Birdfinders' banner

Google

Search Birdfinders
Search the web

ALASKA 2005

Birdfinders first tour to Alaska was an overwhelming success. After our flight to Anchorage and an overnight stay in a very nice motel in a country location, we headed down to Seward seeing Trumpeter Swan, the first of many Golden-crowned Sparrows and Varied Thrushes, Boreal Chickadee and Rusty Blackbird en route. At Seward we enjoyed remarkable views of a large flock of Harlequin Ducks (mainly breeding-plumage males) as well as numerous Glaucous-winged Gulls, Pigeon Guillemots and Northwestern Crows. After a good night's sleep, our Kenai Fjords boat cruise was blessed with superb weather, clear skies and a flat, calm sea. As we headed out of the sound, we first encountered Sea Otters shortly followed by Marbled Murrelets, Pigeon Guillemots and Horned and Tufted Puffins. The fog then rolled in so we decided to head straight for Northwest Glacier, which was an excellent decision as we soon broke into clear skies again. As we headed on, Ancient Murrelets and Parakeet and Rhinoceros Auklets were seen in good numbers at very close range and our captain slowed down on each occasion so that we could enjoy excellent views. Eventually we reached the glacier and the scenery was to say the least, absolutely breath-taking. We had only one other ship for company (they generously sent over some freshly-made cookies!) and so were able to sit back, relax and watched pieces of glacier breaking off, all in total silence except for the amazing noise this made. Eventually, we had to start our journey home but not before we had watched Kittlitz's and Marbled Murrelets side-by-side for comparison and our only Black Oystercatchers of the trip. Other birds seen on the return journey included Pelagic and Red-faced Cormorants, Short-tailed Shearwater and Brünnich's Guillemot, whilst non-birding highlights were superb views of a Humpback Whale and a school of Dall's Porpoise riding the bow. Back on land in the evening, we enjoyed a short drive seeing Gray and Steller's Jays.

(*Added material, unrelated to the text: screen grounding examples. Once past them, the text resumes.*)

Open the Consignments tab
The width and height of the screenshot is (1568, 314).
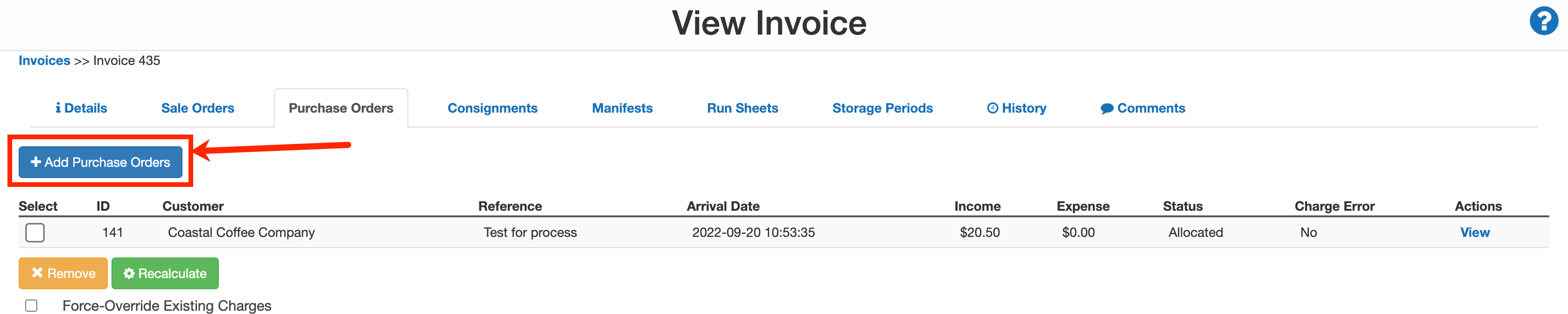(x=493, y=108)
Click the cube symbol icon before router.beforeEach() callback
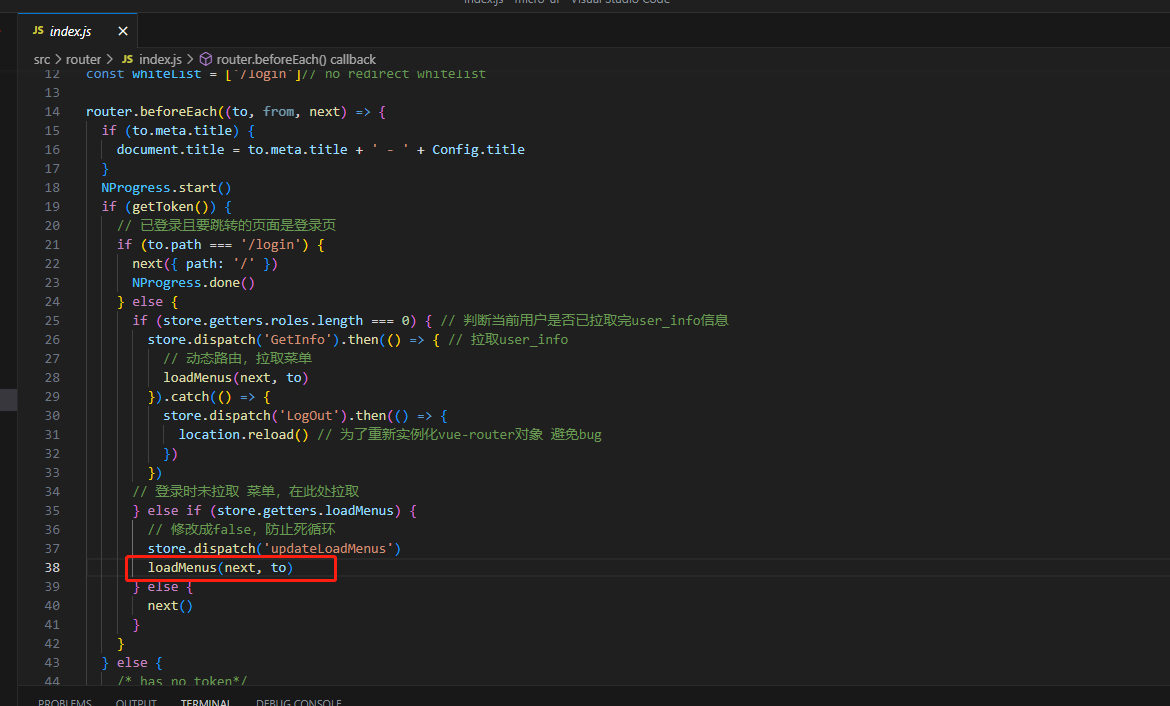Viewport: 1170px width, 706px height. tap(204, 59)
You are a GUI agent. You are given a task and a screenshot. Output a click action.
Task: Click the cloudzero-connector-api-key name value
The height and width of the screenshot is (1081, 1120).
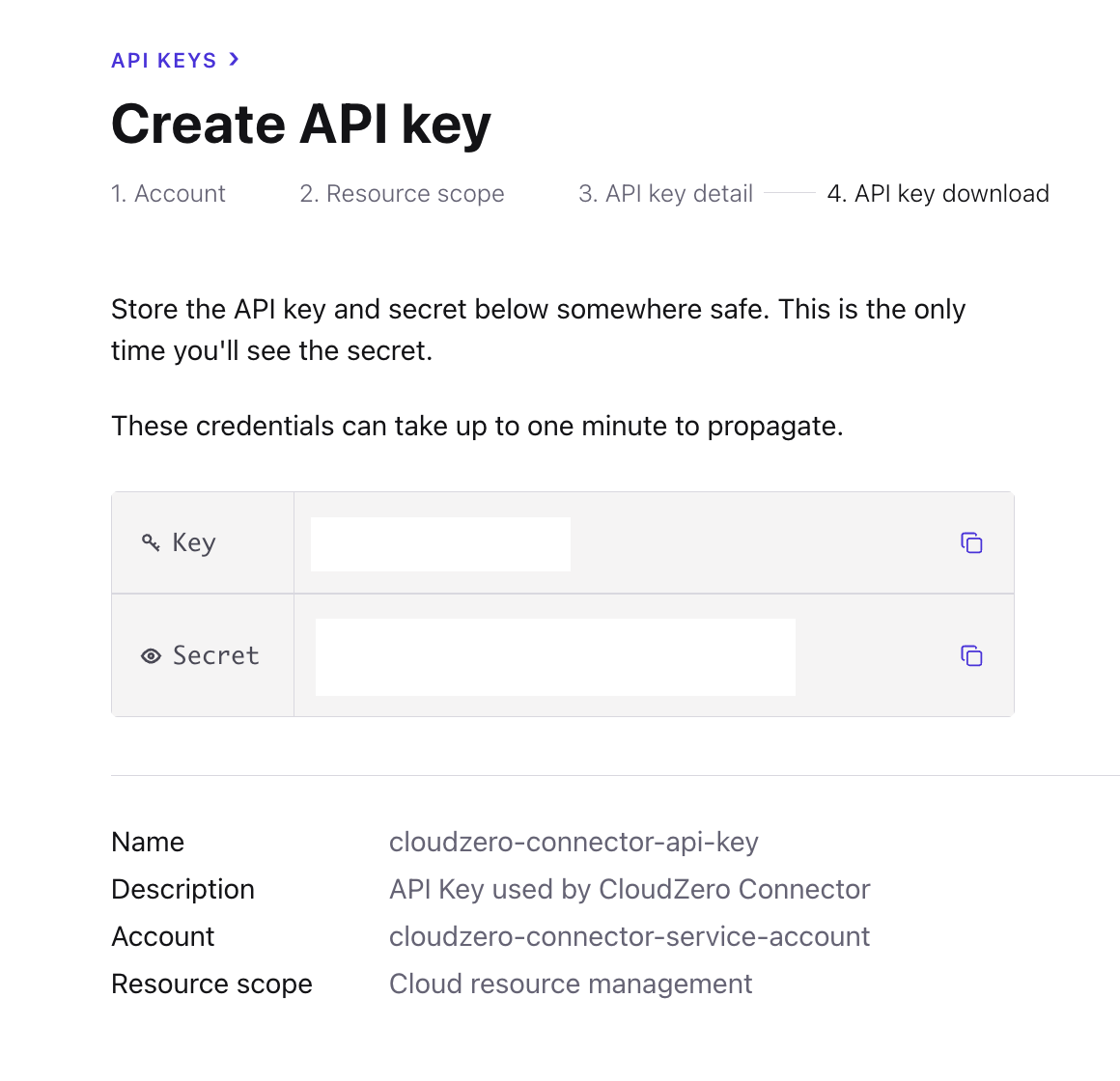click(574, 842)
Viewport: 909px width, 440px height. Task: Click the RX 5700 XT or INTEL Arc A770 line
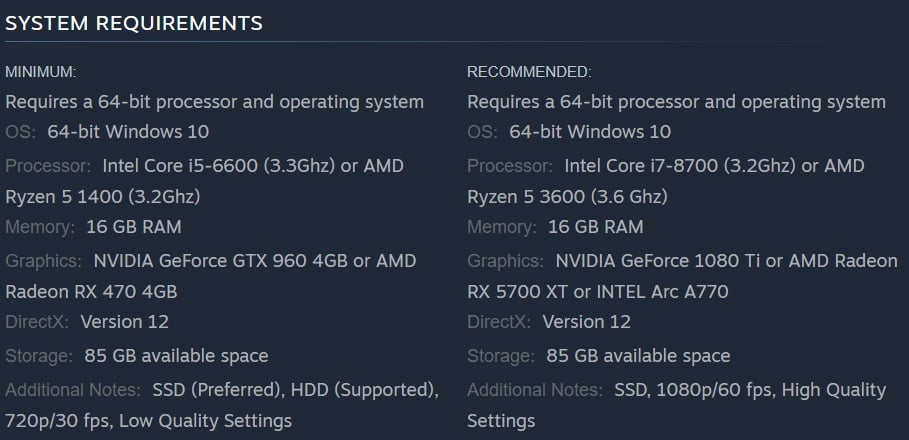click(x=597, y=292)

The third day of the tour was one of only two wet days on the entire trip. Nevertheless, we made the best of it with our return journey to Anchorage punctuated by stops for birds like Northern Goshawk, Rufous Hummingbird, Red-breasted Nuthatch, Song Sparrow, Pine Grosbeak and Pine Siskin. Back in Anchorage the weather had improved considerably and we were able to enjoy a late afternoon visit to a local park where Hudsonian Godwits and Short-billed Dowitchers (all in breeding plumage!) and Bonaparte's Gulls were the highlights. Driving north to Denali National Park, we made many stops en route seeing a number of speciality birds: Pacific Diver, Tundra Swan, Surf and White-winged Scoters, Willow Ptarmigan, six Northern Hawk-owls (yes six, including one from just a few yards), Great Gray Owl (roosting in the open 20 feet away) plus American Tree and Savannah Sparrows. Although a travel day this was certainly not a wasted day! Next day we took the bus tour into Denali National Park (no private vehicles are allowed in the park). Although primarily a scenery and mammal day, we did score with one major bird, superb views of Gyr Falcon. It was unfortunately wet for the first half of the day, but this didn't spoil the enjoyment and we were able to get great views of Caribou (Reindeer!), a Grizzly Bear and her cub, and best of all, a Wolf alongside the bus! Leaving the National Park next day, we enjoyed the scenic Denali Highway. Bufflehead, Upland Sandpipers, more Northern Hawk-owls, Gray-cheeked and Swainson's Thrushes and Blackpoll Warbler enlivened the journey until we stopped for lunch, where an Arctic Warbler gave great views. After lunch, we walked around the tundra on our second search for the highly-elusive Smith's Longspur without success, but we did see American Golden Plover, Long-tailed Skua, Horned Lark and Lapland Longspur.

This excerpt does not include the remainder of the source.